Elite Quality Index 2024 places Singapore ahead of Switzerland in a race to the top

The annual Elite Quality Index 2024, the leading global political economy index, is a comparative ranking which measures the sustainability of nations, whether elites create value and expand a nation’s knowledge capabilities or whether they use their power to rent-seek and selfishly increase their own profits at the cost of society.

The fifth edition of the Elite Quality Index (EQx2024) was released placing Singapore in the #1 position. It analysed 151 countries using 146 indicators and measured conceptual elements such as Power, Creative Destruction and Unearned Income to determine whether the elites of a given country created or extracted value from their nation.

Elites can be defined as the top 1% of a society's political, economic, or knowledge base and operate society’s leading business models. These frameworks help them to maintain power and influence over institutions. National or local political leaders are naturally part of business elite models. By and large, elites and their businesses are essential for value creation and economic growth. EQx lead-authors Dr. Tomas Casas and Dr. Guido Cozzi from the University of St.Gallen described high-quality elites as those who can increase or grow the size of an economic pie and low-quality elites as those who use their power to grow their own slice at the cost of others. 

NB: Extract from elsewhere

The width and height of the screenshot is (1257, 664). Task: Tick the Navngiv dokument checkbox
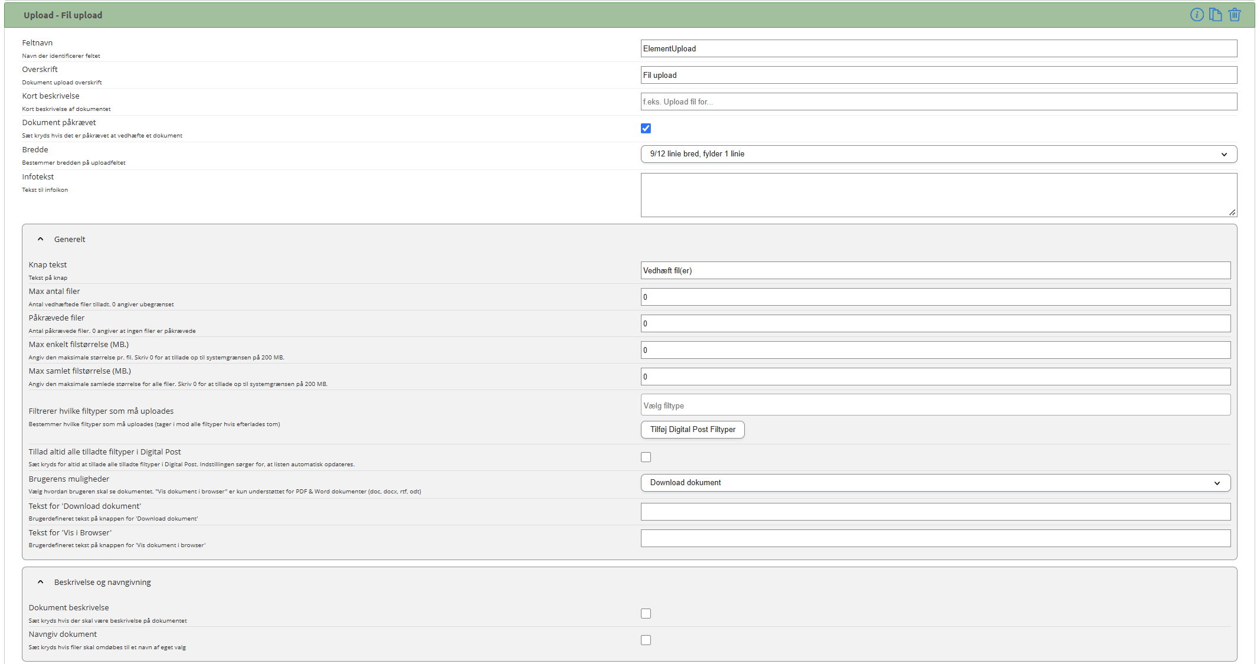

EQx2024 reflects the continued extraction of inflation, challenges to global trade and cooperation and war in Europe and the Middle East. It reveals a picture of a country’s overall sustainable value creation and prospects for future growth. The research, led by University of St.Gallen (HSG) along with international academic partners and the St.Gallen-based Foundation for Value Creation, provides for insight not only in the current stability of nations but also for their future growth potential. Some of the results from EQx 2024 include:

The #1 position goes to Singapore 

The small city-state moves back to the top of the ranking again after losing out to Switzerland last year. These are two very different political economies whose chief similarity, besides their small size, is their significant sustainable value creation of their elite business models. Rounding out the top five are the Netherlands, Japan and New Zealand.

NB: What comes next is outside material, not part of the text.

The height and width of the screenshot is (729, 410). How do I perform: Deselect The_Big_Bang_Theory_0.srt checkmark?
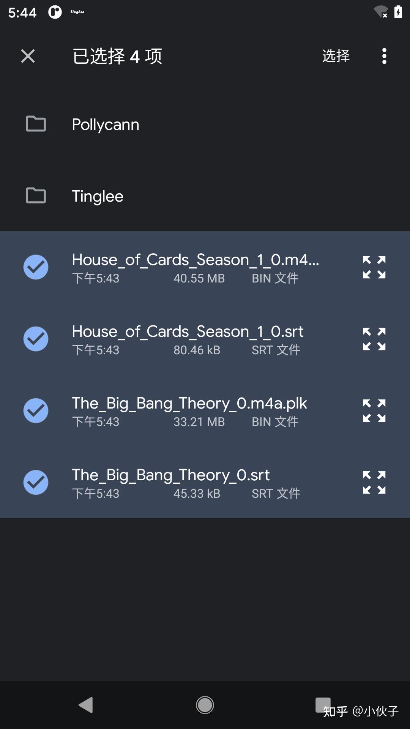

The United Kingdom falls out of the top ten

The UK dropped out of the top ten in this year’s ranking, coming in at #11. One major area of concern is UK universities, which have dropped in global rankings, which raises competitiveness concerns. There is also evidence showing that since Brexit, the island nation has been losing ground in global rankings and is failing to attract foreign investment.

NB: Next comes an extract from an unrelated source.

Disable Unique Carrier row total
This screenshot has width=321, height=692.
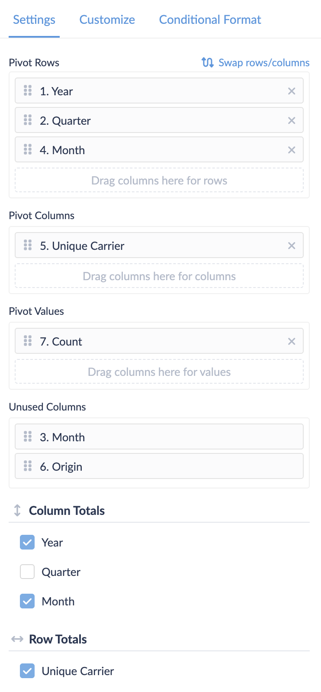[27, 671]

The USA and China both see improvement 

The USA saw an improvement moving up 5 spots in this year’s ranking to #16. China also moved up one place to #21. While the US still creates enormous value from financial markets and AI, the Americans still struggle with preserving a dynamic future-oriented economy without leaving a large part of society behind. China, on the other hand, with a target by economic policy makers to see its GDP per capita double in the next two decades, sees an elite system that is verifiably better than other countries with a similar GDP per capitas.

Switzerland needs new value creation 

Still benefiting from a formidable elite system, the Alpine nation slipped one position to #2. Experiencing some fallout of the integration of Credit Suisse and UBS, it would be well advised for Swiss elites to invest in new sources of value creation, while maintaining their overall core strengths.

Germany lacks creativity 

Keeping its spot at #8, Germany is still a nation with some of the best institutions in the world as seen in the high power sub-index rank. The country, by and large, has an elite class that does not extract from their society, however, it lacks imagination and does not create sufficient new value for society either.

Asia’s elite quality is on the rise

Of the top six leading countries, three are Asian, with Japan (#4) and Korea (#6) exhibiting a strong performance. Moreover, the continent’s two emerging superpowers, China (# 21, up 1 position) and India (# 63, down 4 places), continue to excel given their income levels. If elites matter, the future belongs to Asia.

Data available on interactive website 

All of the data from EQx2024, is available online in an interactive and user-friendly website. Countries can be compared to one another and users can look at the individual categories to see a nations strengths and weaknesses. “With this platform, students, journalists and the general public can better understand the role that elites play in our given societies,” said Casas and Cozzi.